第2回 都医学研 都民講座 (2019年6月8日開催)
脳を知ろう

神経細胞分化プロジェクトリーダー岡戸 晴生


左:岡戸晴生 研究員、右:池谷裕二 先生

「脳を知ろう」と題して、6 月8 日(土曜日)、調布市グリーンホールにおいて、第2 回都医学研都民講座を開催しました。講師には、東京大学大学院薬学系研究科教授の池谷裕二先生をお迎えしました。

最初に私が脳の発達が環境により影響されることに関してお話ししました。歴史的な出来事として、養育環境や栄養がその後の脳の発達に影響するということをご紹介しました。例えば、1960 年代のルーマニア、チャウセスク独裁政権の人口増加政策により急増した乳幼児が国営施設に収容され、不十分な養育環境のため、発達指数が低下し、また、1945 年、ナチスによる港湾封鎖によりオランダで冬の大飢饉が起き、その時期に胎児であった子が成人病のほか、統合失調症になりやすくなりました。これらの事例は、脳にとって、発達期の養育環境や栄養環境がとても重要であることを示しています。私たちは、マウスを用いて、発達期の環境要因として、母子分離ストレスや砂糖過多食が、いずれも行動及び脳の毛細血管に異常をきたすという実験結果を得ており、ご紹介しました。今後、そのメカニズムを明らかにしに、その回復法を見出すことを目指します。

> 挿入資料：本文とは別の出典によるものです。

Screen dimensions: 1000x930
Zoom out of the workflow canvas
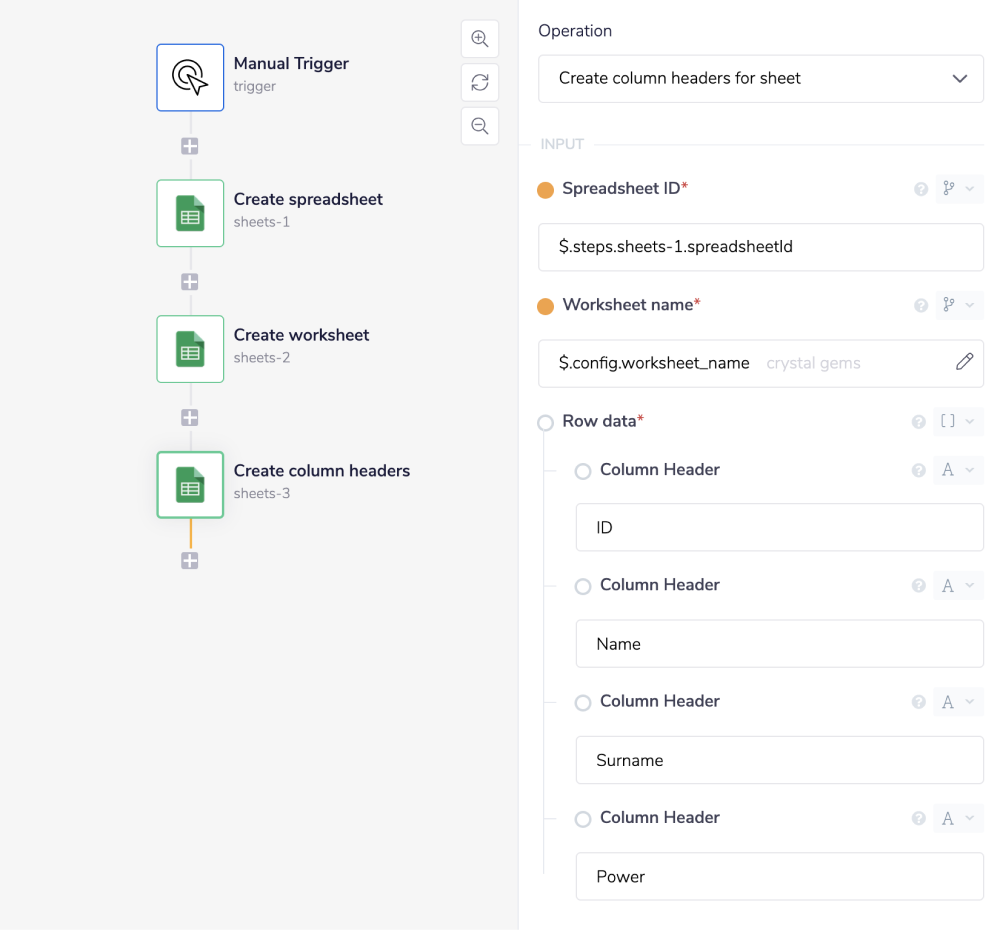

その後、池谷先生が「脳の潜在知覚を拓く」というお話しをされました。例えばヒト同様にネズミは東西南北がわかりません。しかし、池谷先生は地磁気の情報を脳に送り込むことによって、方角を認識できるネズミの作製に成功しました。このことは、もし人が感知できない、様々な知覚情報を脳に送れば、脳の性能をもっと活用できる、ということを示しています。最近、池谷先生は脳と人工知能(AI)を融合する研究を開始されましたので、脳が身体からの制約を解かれ、飛躍的な活躍ができるようになることが期待されます。人が気付くかどうか、から始まり、マウスの実験、脳と人工知能、脳の存在意義、なぜ人が存在するのか、殺人はなぜいけないか?等、科学から生命に対する包括的な認識を深めた、とても興味深いお話でした。